> _THINGS TO DO_:
A. In the auto scaling passage, why is the consumer service's DesiredCount dimension registered as a scalable target with Application Auto Scaling?
B. List every key in the JSON object whose "Id" is "m2" in the auto scaling passage.

> _SUPPLIED PASSAGE_:
The Lambda function performs its task based on the following JSON configuration data, which is read from AWS Systems Manager Parameter Store. The execution role for this function requires the following set of IAM permissions: cloudwatch:GetMetricData, cloudwatch:PutMetricData, ecs:DescribeServices, ssm:GetParameter, logs:

[
   {
      "Id":"m1",
      "Label":"sum_messages_produced_total_1m",
      "ReturnData":false,
      "MetricStat":{
         "Metric":{
            "Namespace":"ECS/CloudWatch/Custom",
            "MetricName":"messages_produced_total",
            "Dimensions":[
               {
                  "Name":"ClusterName",
                  "Value":"ecs-sarathy-cluster"
               },
               {
                  "Name":"TaskGroup",
                  "Value":"service:PublisherService"
               }
            ]
         },
         "Period":60,
         "Stat":"Sum"
      }
   },
   {
      "Id":"m2",
      "Expression":"m1/60",
      "Label":"rate_messages_produced_average_1m",
      "ReturnData":true,
      "Period":60
   }
]

Next, the DesiredCount dimension for the consumer service is registered as a scalable target with Application Auto Scaling. This will allow the service to scale out up to a maximum of 10 tasks, which in this implementation, is also the number of partitions in the Kafka topic.

> _DATA EXCERPT_:
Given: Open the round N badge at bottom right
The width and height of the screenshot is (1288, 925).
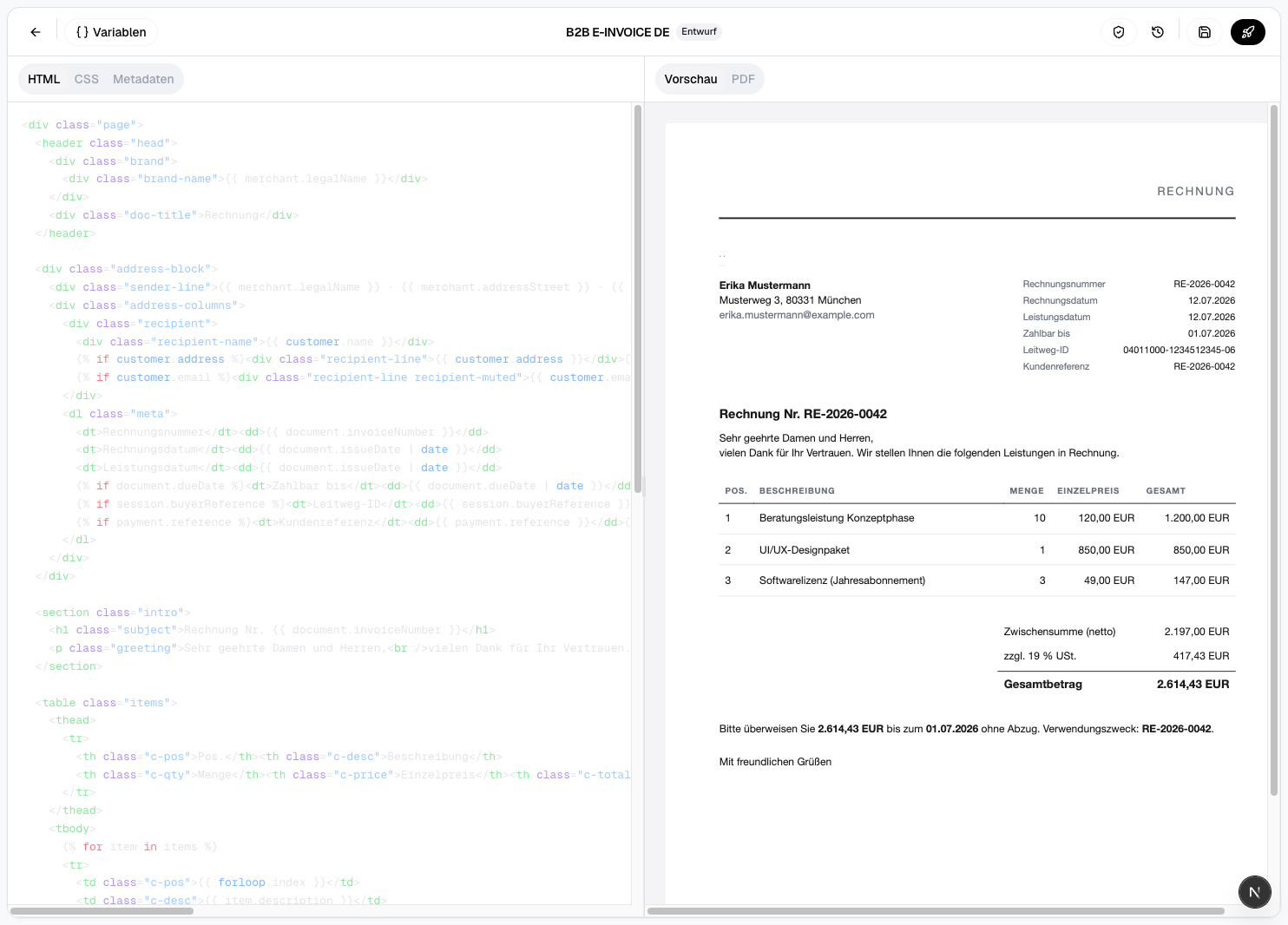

> _SOLUTIONS TO THE EXERCISE_:
A. Registering it lets the consumer service scale out to at most 10 tasks. In this implementation, 10 is also the number of partitions in the Kafka topic.

B. Id, Expression, Label, ReturnData, Period